■ Direction
Copy out the entries below verbatim, from the line containing "Bringing (814, 363)" through the line containing "bring [496, 1063]", with both of those lines included.
# Data for this exercise start
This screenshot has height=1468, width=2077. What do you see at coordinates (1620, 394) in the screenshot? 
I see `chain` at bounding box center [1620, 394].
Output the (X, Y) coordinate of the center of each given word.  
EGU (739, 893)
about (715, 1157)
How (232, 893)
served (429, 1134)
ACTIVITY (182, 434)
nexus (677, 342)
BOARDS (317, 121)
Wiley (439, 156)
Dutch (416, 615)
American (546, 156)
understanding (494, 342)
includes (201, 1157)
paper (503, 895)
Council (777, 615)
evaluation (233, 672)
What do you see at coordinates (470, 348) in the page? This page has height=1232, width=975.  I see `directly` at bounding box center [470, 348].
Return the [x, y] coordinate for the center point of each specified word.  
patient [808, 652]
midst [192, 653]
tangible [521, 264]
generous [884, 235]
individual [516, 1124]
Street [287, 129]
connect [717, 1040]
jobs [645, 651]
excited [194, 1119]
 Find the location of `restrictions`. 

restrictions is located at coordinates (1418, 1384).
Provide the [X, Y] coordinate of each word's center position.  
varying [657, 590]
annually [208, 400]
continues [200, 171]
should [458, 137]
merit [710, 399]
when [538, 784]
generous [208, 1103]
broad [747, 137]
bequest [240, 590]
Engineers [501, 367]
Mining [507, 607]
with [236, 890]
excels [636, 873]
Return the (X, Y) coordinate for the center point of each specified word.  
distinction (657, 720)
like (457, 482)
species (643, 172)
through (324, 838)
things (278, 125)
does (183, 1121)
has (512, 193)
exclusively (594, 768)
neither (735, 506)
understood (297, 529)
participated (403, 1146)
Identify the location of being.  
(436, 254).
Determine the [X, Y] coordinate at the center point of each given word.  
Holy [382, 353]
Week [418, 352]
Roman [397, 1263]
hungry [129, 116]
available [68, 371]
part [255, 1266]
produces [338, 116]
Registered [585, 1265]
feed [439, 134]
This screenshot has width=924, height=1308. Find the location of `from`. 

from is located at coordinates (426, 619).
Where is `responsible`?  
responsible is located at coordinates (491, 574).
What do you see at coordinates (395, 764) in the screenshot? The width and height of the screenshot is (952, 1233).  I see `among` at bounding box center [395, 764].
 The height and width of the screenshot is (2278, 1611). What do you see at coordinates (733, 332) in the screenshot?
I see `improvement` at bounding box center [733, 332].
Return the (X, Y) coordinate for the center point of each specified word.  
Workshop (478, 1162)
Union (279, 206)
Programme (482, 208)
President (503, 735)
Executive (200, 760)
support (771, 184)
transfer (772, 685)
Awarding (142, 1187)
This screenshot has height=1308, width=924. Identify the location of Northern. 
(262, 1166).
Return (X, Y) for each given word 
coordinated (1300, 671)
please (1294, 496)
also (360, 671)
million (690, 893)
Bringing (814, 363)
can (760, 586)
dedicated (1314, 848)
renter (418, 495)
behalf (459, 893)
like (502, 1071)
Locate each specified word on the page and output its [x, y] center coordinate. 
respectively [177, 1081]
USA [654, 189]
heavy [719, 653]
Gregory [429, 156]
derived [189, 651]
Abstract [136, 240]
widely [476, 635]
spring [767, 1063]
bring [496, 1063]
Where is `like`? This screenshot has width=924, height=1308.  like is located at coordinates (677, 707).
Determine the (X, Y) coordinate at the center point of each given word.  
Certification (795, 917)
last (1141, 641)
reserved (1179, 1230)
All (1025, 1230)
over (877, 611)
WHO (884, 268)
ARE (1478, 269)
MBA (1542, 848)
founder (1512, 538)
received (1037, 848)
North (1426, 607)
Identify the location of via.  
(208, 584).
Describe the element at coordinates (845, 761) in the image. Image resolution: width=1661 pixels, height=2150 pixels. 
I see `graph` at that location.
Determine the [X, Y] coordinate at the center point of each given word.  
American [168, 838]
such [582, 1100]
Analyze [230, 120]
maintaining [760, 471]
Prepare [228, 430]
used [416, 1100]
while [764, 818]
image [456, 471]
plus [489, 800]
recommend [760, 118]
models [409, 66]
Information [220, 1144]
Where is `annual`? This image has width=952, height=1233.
# Data for this exercise end
■ Result of this task
Bringing (814, 363)
can (760, 586)
dedicated (1314, 848)
renter (418, 495)
behalf (459, 893)
like (502, 1071)
Locate each specified word on the page and output its [x, y] center coordinate. 
respectively [177, 1081]
USA [654, 189]
heavy [719, 653]
Gregory [429, 156]
derived [189, 651]
Abstract [136, 240]
widely [476, 635]
spring [767, 1063]
bring [496, 1063]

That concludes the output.